JAKARTA, KOMPAS.com - Peringatan Hari Antikorupsi Sedunia (Hakordia) yang dirayakan Jumat (9/12/2022) diharapkan tak hanya berisi seremonial semata.
Lebih dari itu, Hakordia 2022 mestinya bisa menjadi momentum pemerintah untuk mengingatkan semua pihak agar berkomitmen mencegah praktik korupsi jelang tahun politik 2023.
Peneliti Pusat Kajian Anti Korupsi Universitas Gadjah Mada (Pukat UGM) Zaenur Rohman mengatakan penyelenggaraan Hakordia 2022 cukup strategis karena bisa membawa pesan penting untuk mengetatkan pengawasan dan penindakan korupsi politik yang diduga marak terjadi jelang penyelenggaraan pemilu.

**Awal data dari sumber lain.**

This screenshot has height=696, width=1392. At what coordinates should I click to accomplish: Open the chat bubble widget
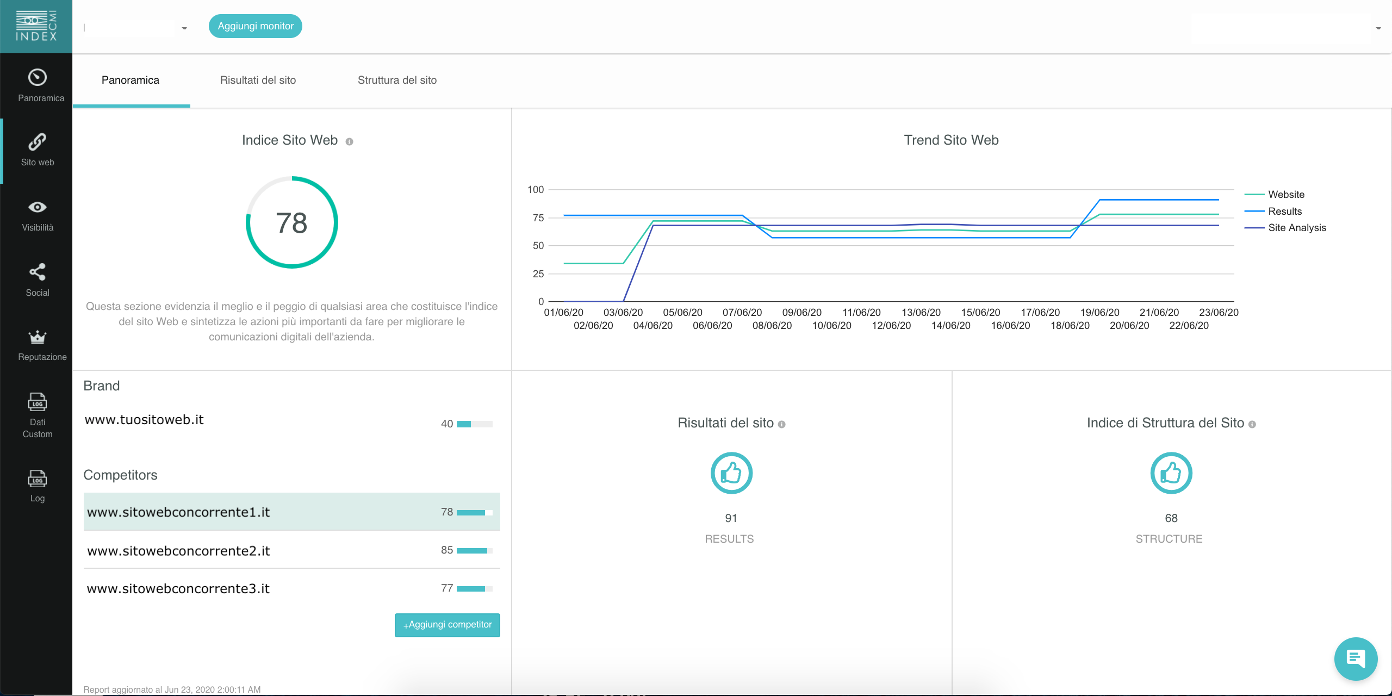coord(1355,658)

“Di mana agenda politik sangat padat baik di pusat maupun di daerah, maka harus dipersiapkan sejak saat ini, mitigasi-mitigasi risiko terhadap penanggulangan korupsi,” ujar Zaenur kepada Kompas.com, Jumat (9/12/2022).
Baca juga: Hari Antikorupsi Sedunia, Ini Deretan Kasus Korupsi dengan Angka Paling Fantastis
Ia mengungkapkan tindakan korupsi jelang pemilu sering terjadi karena para politisi mencari modal untuk bisa meraih banyak suara dari konstituen.

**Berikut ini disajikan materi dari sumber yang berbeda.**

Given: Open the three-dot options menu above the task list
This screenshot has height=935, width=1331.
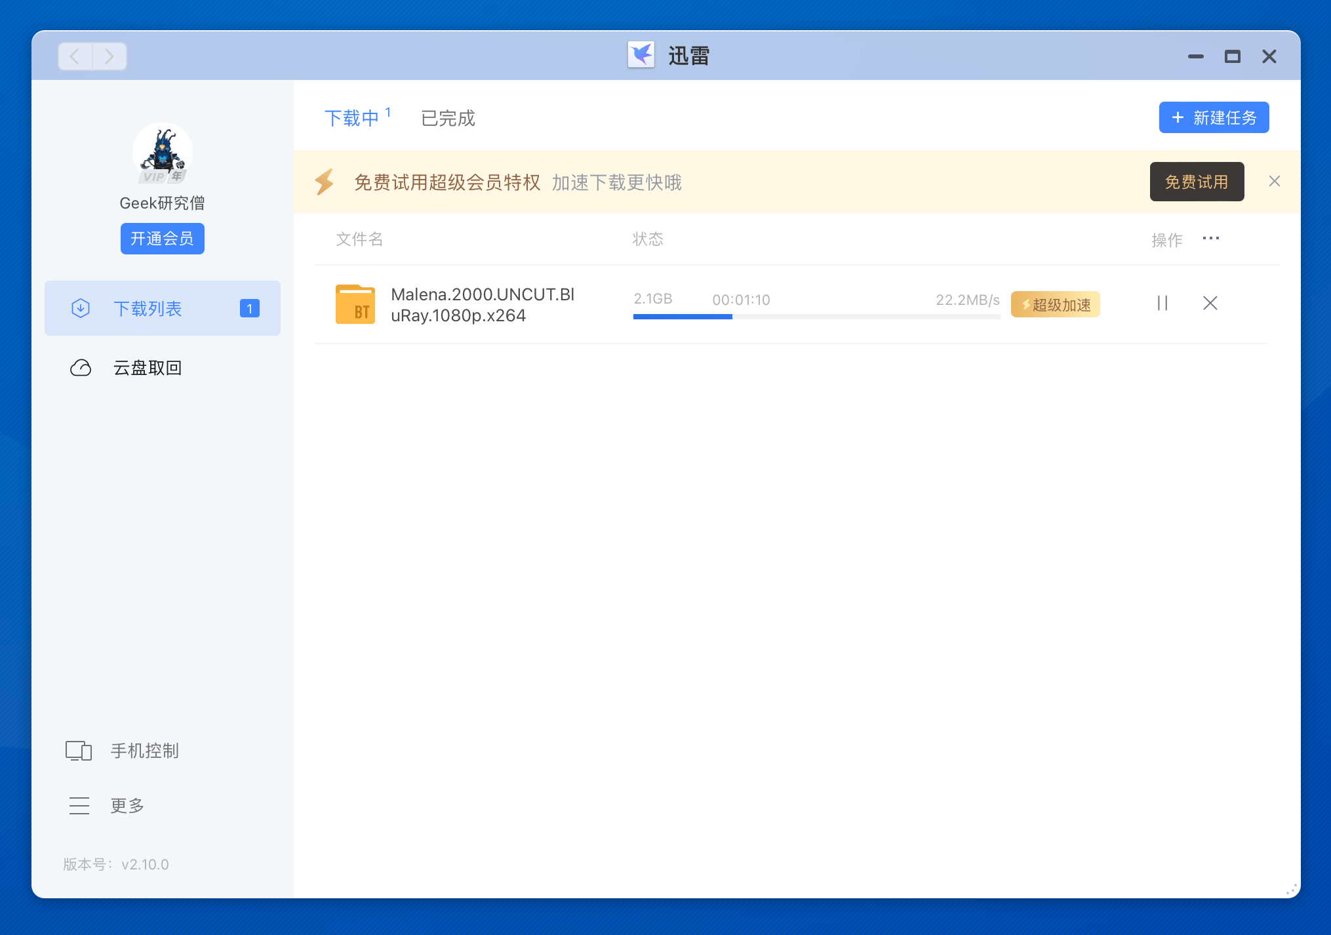Looking at the screenshot, I should pos(1211,239).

Apalagi, partai politik (parpol) kerap membebankan mahar pada kadernya yang akan berkontestasi.
“Sistem kepartaian yang belum sehat dan dari sisi partai ada tuntutan pada para calon untuk menyetor dana dengan alasan pemenangan pemilu,” kata dia.
“Mengakibatkan calon-calon terpilih mengembalikan modal dengan korupsi, dengan menjual izin, pengadaan barang dan jasa, dan rekrutmen pegawai,” ungkap dia.
Dikutip dari Kompas.id, jajak pendapat Lembaga Survei Indonesia (LSI) menunjukan praktik politik uang dalam pemilu masih terjadi.
Berdasarkan survei yang dilakukan 11-14 Desember 2020, diungkapkan sebanyak 16,9 persen responden mengaku pernah ditawari uang atau kebutuhan pokok untuk memilih calon kepala daerah saat Pilkada 2020.
Kemudian soal mahar politik, terdapat 20 responden calon kepala daerah yang mengaku mengeluarkan biaya Rp 50 juta hingga Rp 500 juta untuk mendapatkan satu jatah kursi DPRD.
Baca juga: Hakordia 2022: Ironi Adik-Kakak Terjerat Kasus Korupsi
September lalu, Wakil Ketua Komisi Pemberantasan Korupsi (KPK) Nurul Ghufron mengungkapkan berdasarkan riset KPK dan Lembaga Ilmu Pengetahuan Indonesia (LIPI) biaya untuk mencalonkan diri sebagai kepala daerah cukup tinggi.
Ia menjelaskan untuk menjadi gubernur rata-rata seseorang harus merogoh gocek Rp 100 miliar, sedangkan biaya yang dikeluarkan untuk menjadi bupati/wali kota di angka Rp 20-30 miliar.
Dalam pandangannya angka itu tak masuk akal jika dibandingkan dengan gaji yang diterima gubernur dan bupati/wali kota.
Baca juga: Hakordia 2022: KUHP Jadi Kado Manis Koruptor
Situasi itu, lanjut dia, membuat praktik korupsi terus berlangsung, dan pesta demokrasi menjadi transaksional.